7.2.09

10c

Te tengo que contar esto. No sé cómo contártelo pero éste es el final de la historia y esta historia no se puede quedar sin final. Ninguna historia se debe quedar sin final. Ya sé. Ya sé. Todo final es una convención. Un punto que se pone en el último extremo de una línea. Un tono de cierre. Un ‘y vivieron felices para siempre’. Ya sé, los cuentos de hadas, las historias de piratas y cofres del tesoro, todas tienen un final porque el propósito mismo de la historia es llegar al final para decirnos algo. Para enseñarnos algo que se supone que debemos aprender. Pero ¿qué es lo que esta historia quiere realmente decir? ¿para qué contar el final de esta historia? Te tengo que contar el final para poderme ir sin este peso. Para poder pasar la última página, cerrar el libro y empezar a hacer otra cosa, cualquier otra cosa menos quedarme colgada en esta historia que no termina de terminar.

Tengo que contarte el final para poder escapar a otro lado. Tengo que decirte que Guillermo murió y que fue ahí donde todo se terminó para siempre. Guillermo murió con tres balas en su cuerpo perfecto. Una bala le entró en un hombro. La otra le rozó la sien. La última, la que lo mató, le entró por un ojo y se quedó alojada, por pura terquedad, dentro de su hermosa cabeza cubierta de rizos negros. Así murió Guillermo y eso es lo que tengo que contarte. ¿De dónde salieron las balas? ¿quién lo mató? Esas son preguntas para una novela policial. No son preguntas que yo te pueda responder.
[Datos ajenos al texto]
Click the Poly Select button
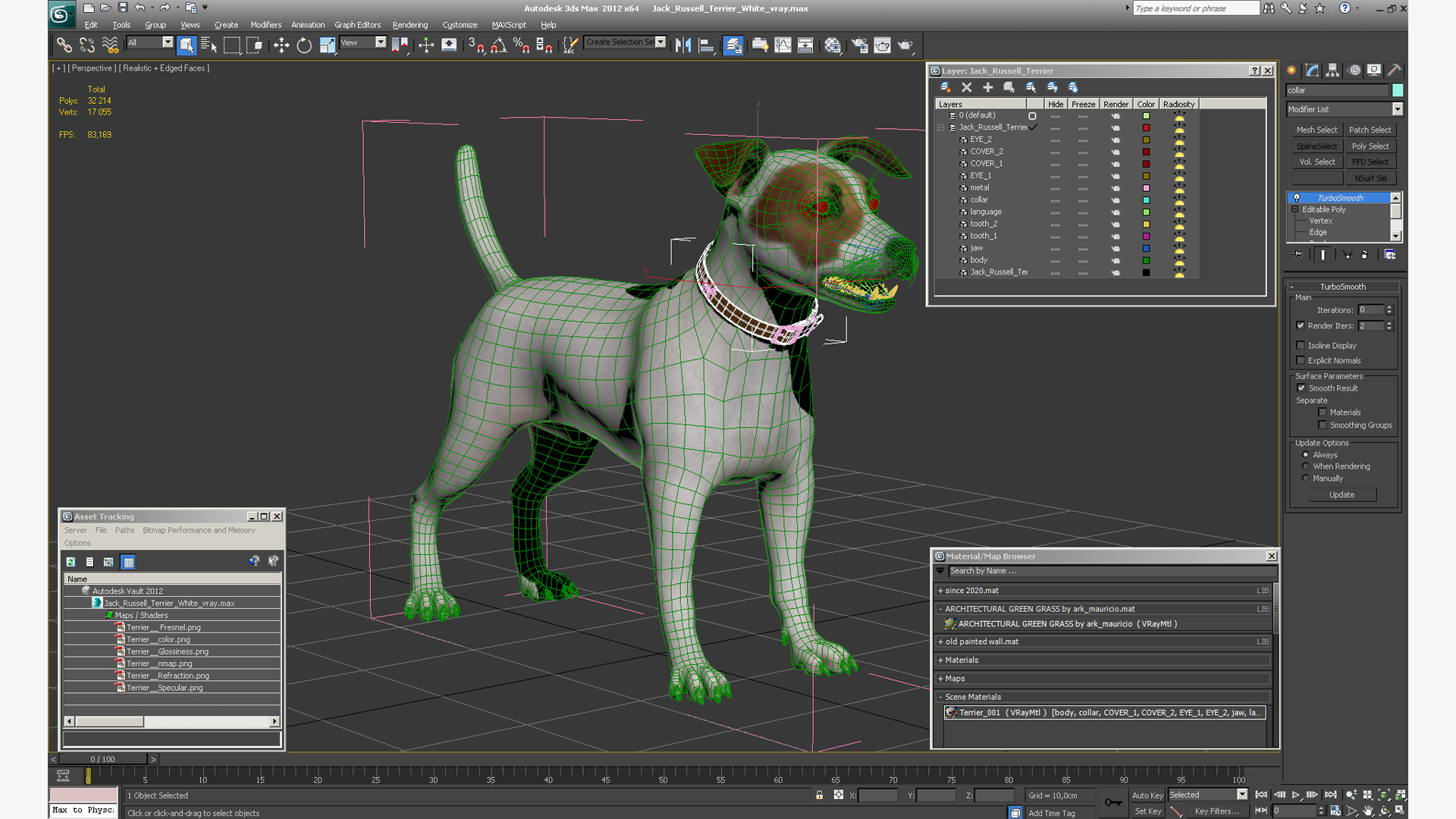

Yo sólo cumplí con ir a la morgue a reconocer el cadáver. Me dijeron que debía ir lo más rápido posible porque, después de la autopsia, sólo guardaban los cuerpos por veinticuatro horas y, si nadie los reclamaba, los mandaban a enterrar en una fosa común, dentro de una bolsa de plástico negra, como si fueran un montón de basura. Me vinieron a buscar a mí porque Guillermo tenía en su cartera una foto mía, con todos mis datos y alguien que atendió el teléfono en mi casa les dijo dónde encontrarme. Sí, en mi casa. Tengo una casa donde vivo cuando no estoy aquí, pero esa es otra historia que no te puedo contar ahora, porque ahora lo que tengo que contarte es el final de esta historia.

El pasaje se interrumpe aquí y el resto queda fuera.